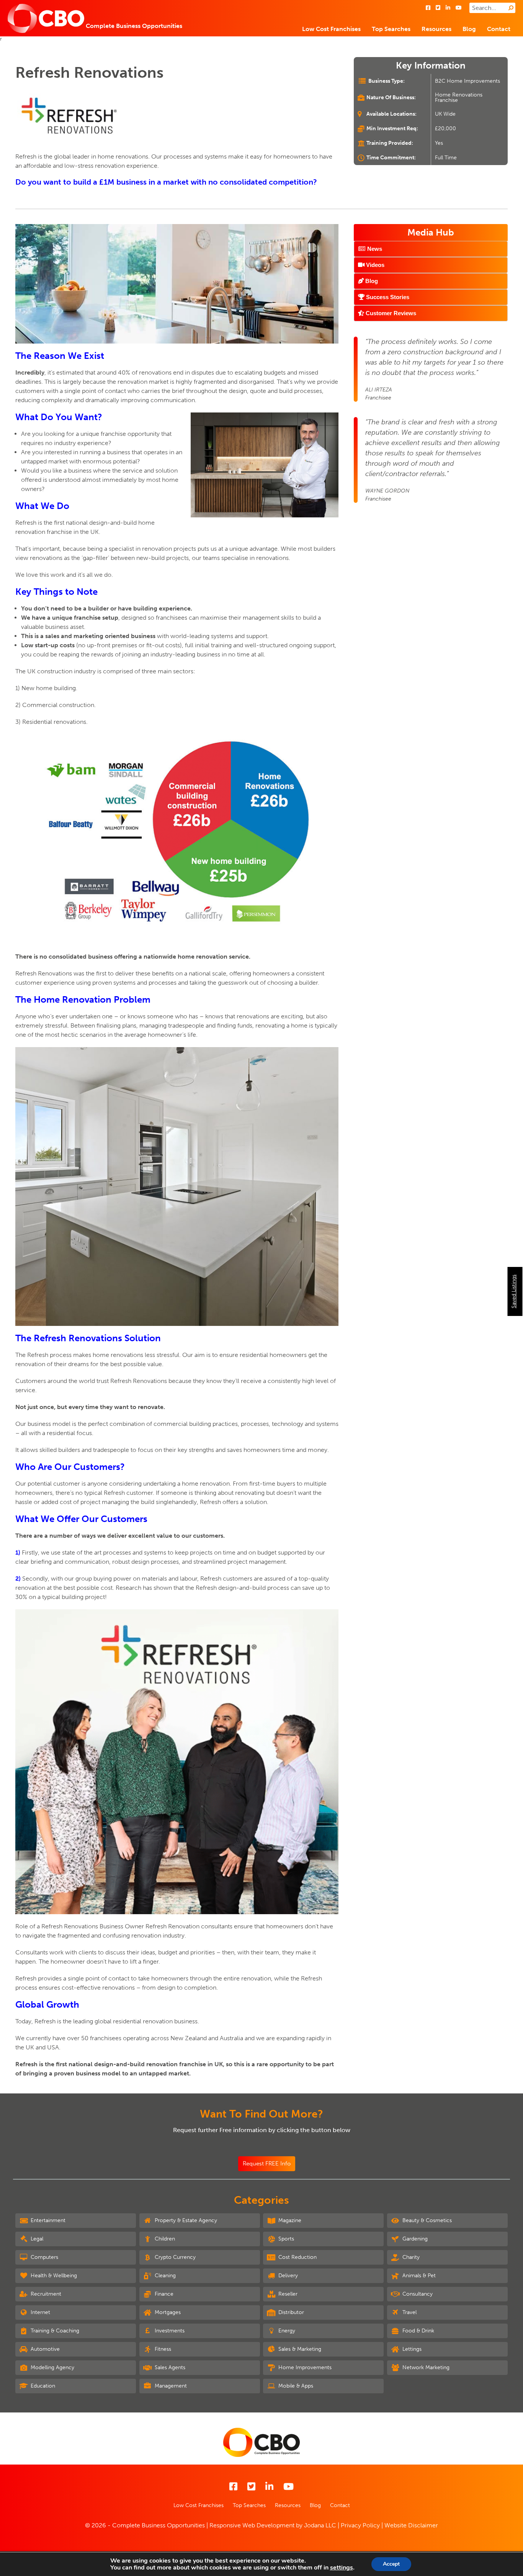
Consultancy (417, 2294)
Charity (410, 2257)
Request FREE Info (267, 2163)
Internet (39, 2312)
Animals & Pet (418, 2275)
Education (42, 2386)
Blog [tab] (371, 281)
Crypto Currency (174, 2257)
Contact (498, 29)
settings (341, 2567)
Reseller (287, 2294)
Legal (36, 2239)
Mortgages (167, 2312)
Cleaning (164, 2275)
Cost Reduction (297, 2257)
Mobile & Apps (295, 2386)
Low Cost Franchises (331, 29)
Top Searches (391, 29)
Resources (436, 29)
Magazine (289, 2220)
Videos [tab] (374, 265)
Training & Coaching (54, 2330)
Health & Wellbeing (53, 2275)
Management (170, 2386)
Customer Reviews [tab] (390, 313)
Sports (285, 2239)
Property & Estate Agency (185, 2220)
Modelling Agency (51, 2367)
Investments (169, 2330)
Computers (43, 2257)
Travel (409, 2312)
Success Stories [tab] (386, 297)
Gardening (414, 2239)
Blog (469, 29)
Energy (286, 2330)
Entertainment (47, 2220)
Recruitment (45, 2294)
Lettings (411, 2349)
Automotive (44, 2349)
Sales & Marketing (299, 2349)
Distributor (290, 2312)
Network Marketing (425, 2367)
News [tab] (374, 248)
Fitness (162, 2349)
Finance (163, 2294)
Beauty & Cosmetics (426, 2220)
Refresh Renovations (89, 72)
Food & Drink (417, 2330)
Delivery (287, 2275)
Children (164, 2239)
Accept (391, 2564)
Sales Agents (169, 2367)
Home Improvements (304, 2367)
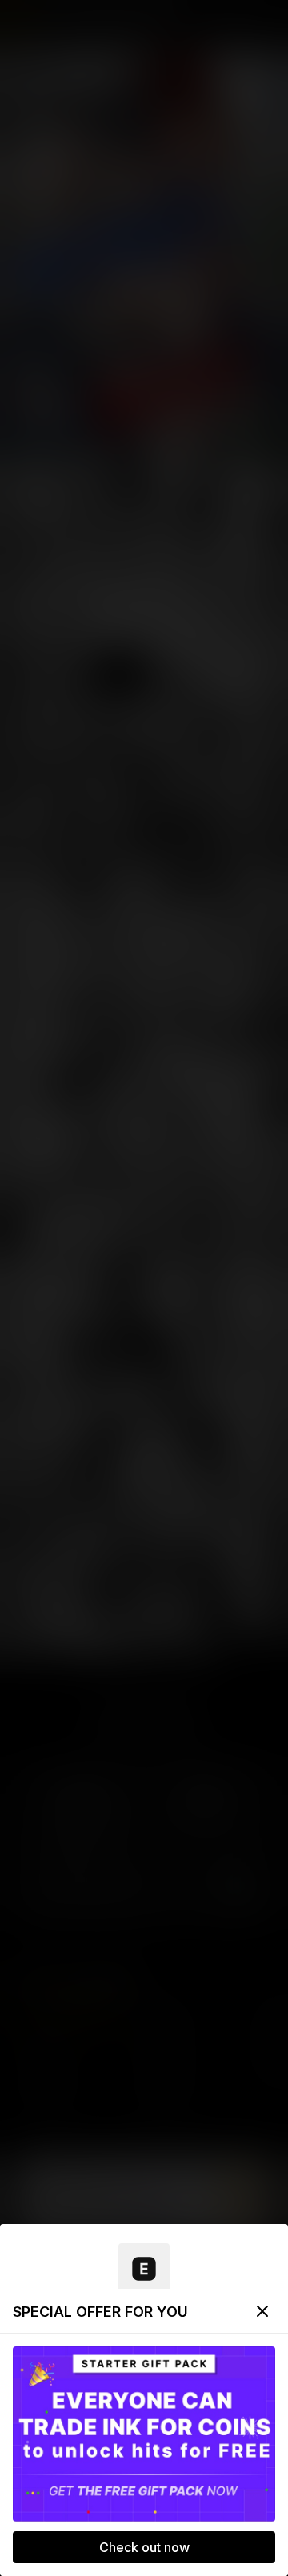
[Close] (262, 2311)
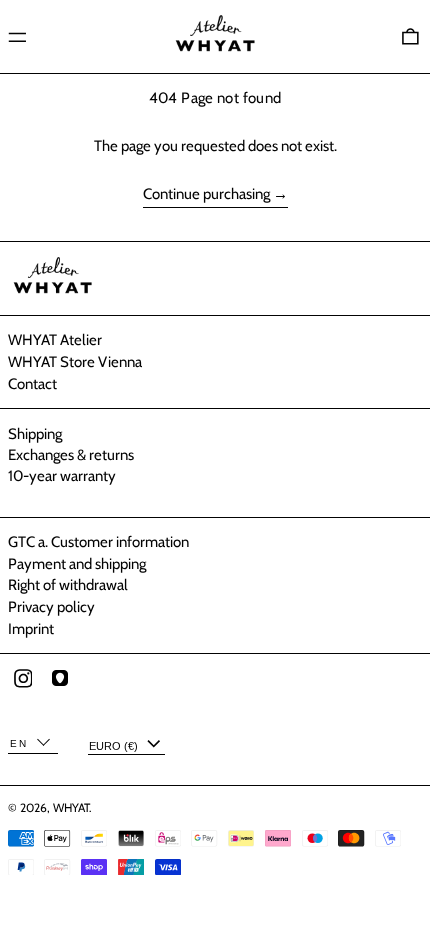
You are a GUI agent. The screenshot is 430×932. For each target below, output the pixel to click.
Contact (32, 384)
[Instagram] (55, 687)
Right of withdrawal (68, 585)
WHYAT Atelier (55, 340)
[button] (410, 37)
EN (19, 743)
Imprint (31, 629)
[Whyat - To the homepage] (215, 37)
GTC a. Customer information (98, 542)
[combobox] (33, 745)
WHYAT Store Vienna (75, 362)
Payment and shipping (77, 564)
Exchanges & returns (71, 455)
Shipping (35, 434)
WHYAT (71, 807)
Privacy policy (51, 607)
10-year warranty (62, 476)
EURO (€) (115, 746)
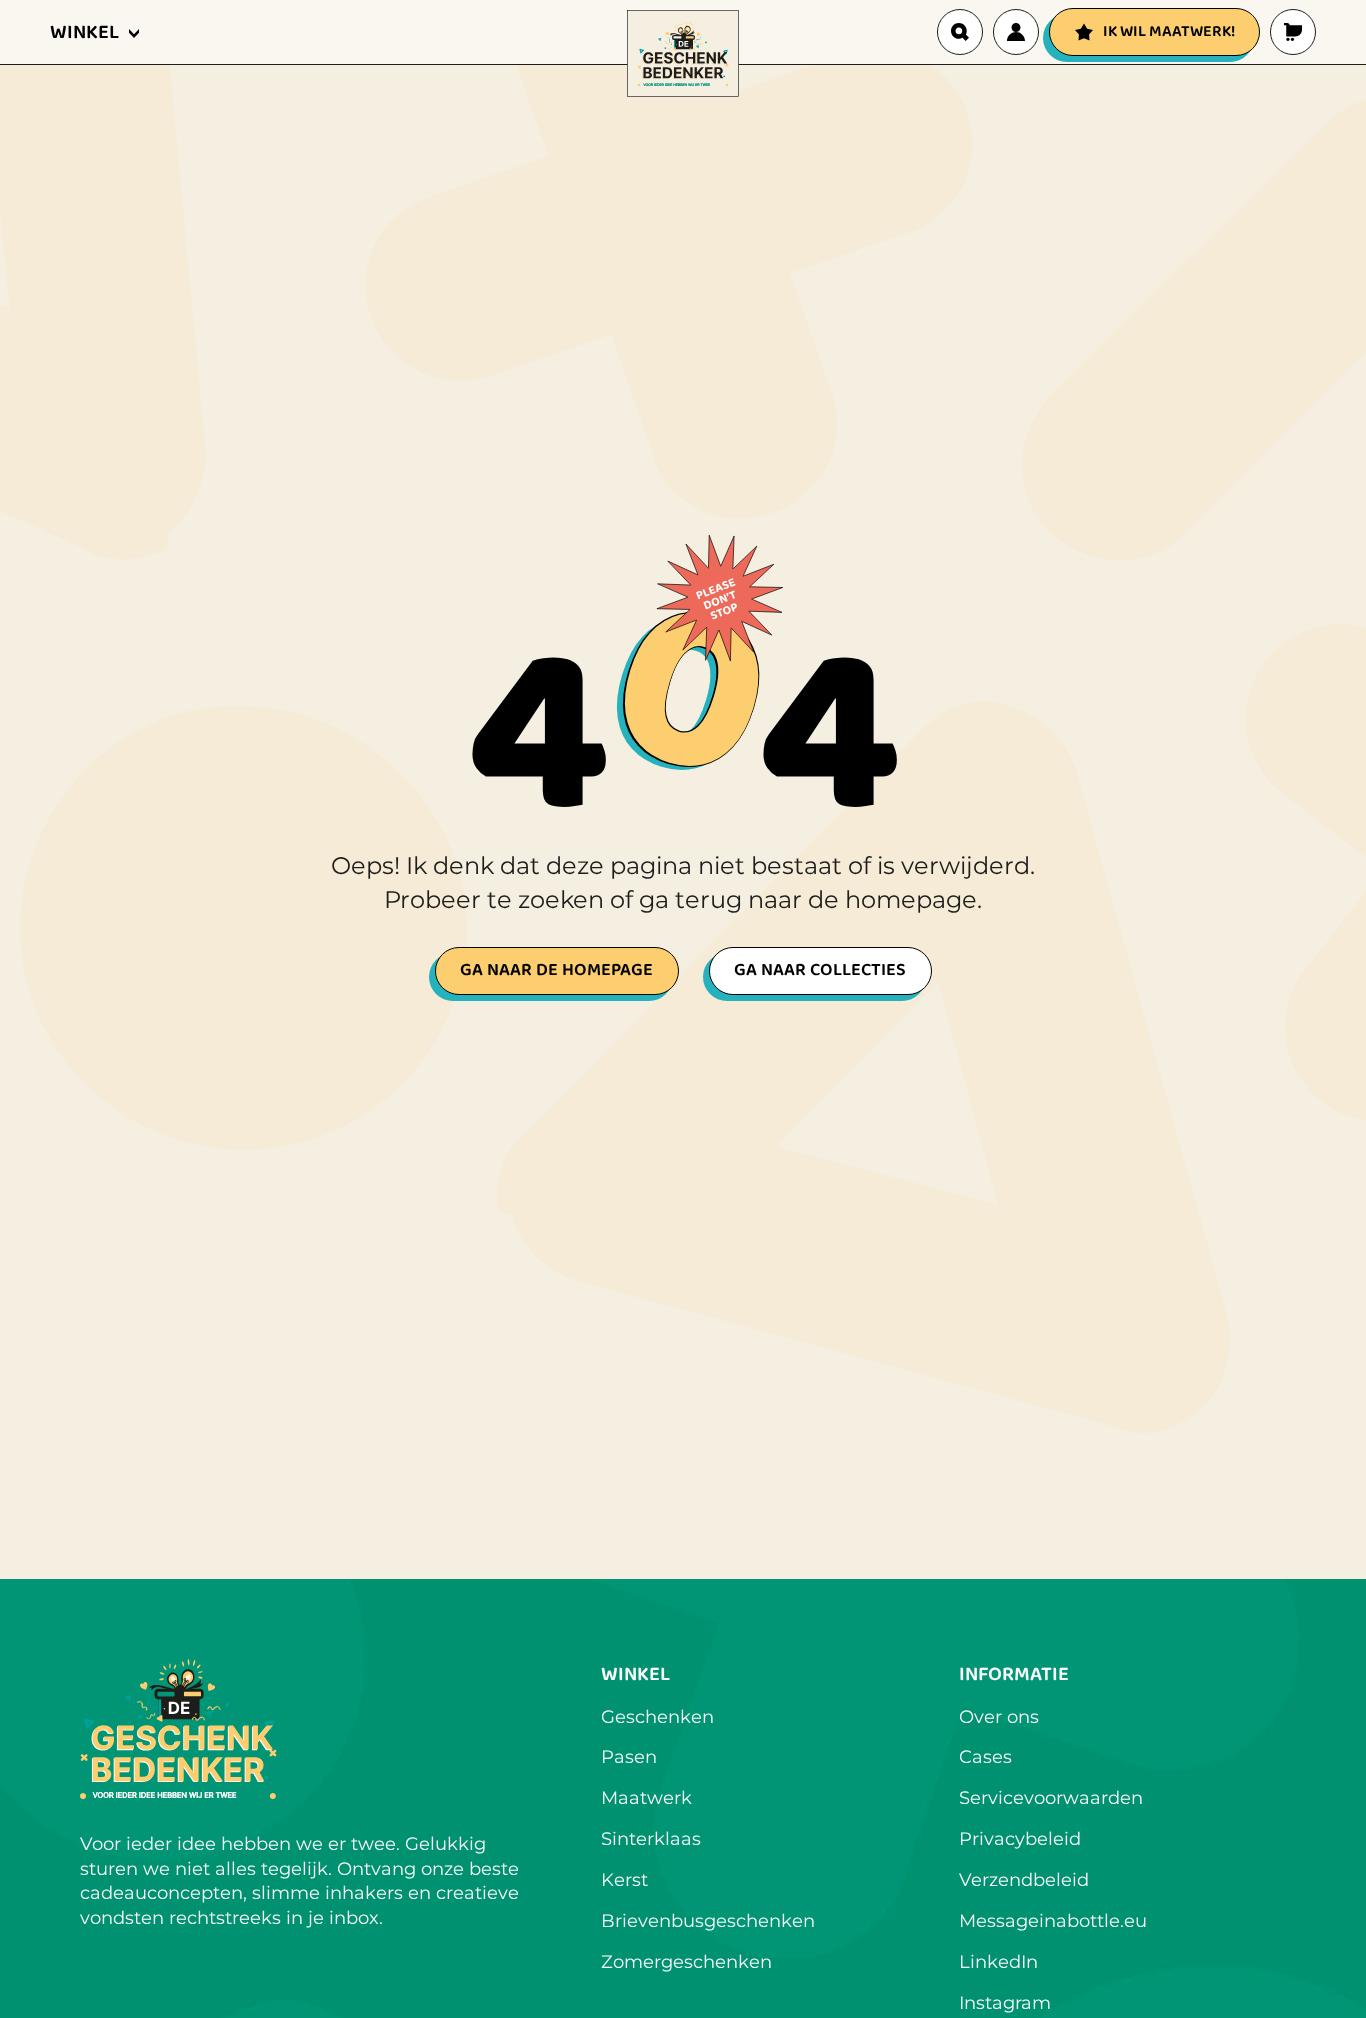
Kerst (624, 1880)
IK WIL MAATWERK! (1169, 31)
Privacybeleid (1020, 1839)
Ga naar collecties (820, 970)
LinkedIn (998, 1962)
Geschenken (657, 1717)
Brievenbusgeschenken (708, 1921)
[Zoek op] (960, 32)
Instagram (1005, 2003)
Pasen (629, 1757)
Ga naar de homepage (556, 970)
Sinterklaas (651, 1839)
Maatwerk (646, 1798)
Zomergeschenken (686, 1962)
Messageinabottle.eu (1053, 1921)
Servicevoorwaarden (1051, 1798)
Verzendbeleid (1024, 1880)
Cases (985, 1757)
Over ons (999, 1717)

·····

Aim of the task: Copy out exactly the material that runs from the line with "Reseller (287, 2294)" to the line with "Right of withdrawal (68, 585)", ends included, and leave the pictures behind.

Completed exercise:
Reseller (287, 2294)
Legal (36, 2239)
Mortgages (167, 2312)
Cleaning (164, 2275)
Cost Reduction (297, 2257)
Mobile & Apps (295, 2386)
Low Cost Franchises (331, 29)
Top Searches (391, 29)
Resources (436, 29)
Magazine (289, 2220)
Videos [tab] (374, 265)
Training & Coaching (54, 2330)
Health & Wellbeing (53, 2275)
Management (170, 2386)
Customer Reviews [tab] (390, 313)
Sports (285, 2239)
Property & Estate Agency (185, 2220)
Modelling Agency (51, 2367)
Investments (169, 2330)
Computers (43, 2257)
Travel (409, 2312)
Success Stories [tab] (386, 297)
Gardening (414, 2239)
Blog (469, 29)
Energy (286, 2330)
Entertainment (47, 2220)
Recruitment (45, 2294)
Lettings (411, 2349)
Automotive (44, 2349)
Sales & Marketing (299, 2349)
Distributor (290, 2312)
Network Marketing (425, 2367)
News [tab] (374, 248)
Fitness (162, 2349)
Finance (163, 2294)
Beauty & Cosmetics (426, 2220)
Refresh Renovations (89, 72)
Food & Drink (417, 2330)
Delivery (287, 2275)
Children (164, 2239)
Accept (391, 2564)
Sales Agents (169, 2367)
Home Improvements (304, 2367)
[Close] (262, 2311)
You are a GUI agent. The screenshot is 430×932. For each target below, output the pixel to click.
Contact (32, 384)
[Instagram] (55, 687)
Right of withdrawal (68, 585)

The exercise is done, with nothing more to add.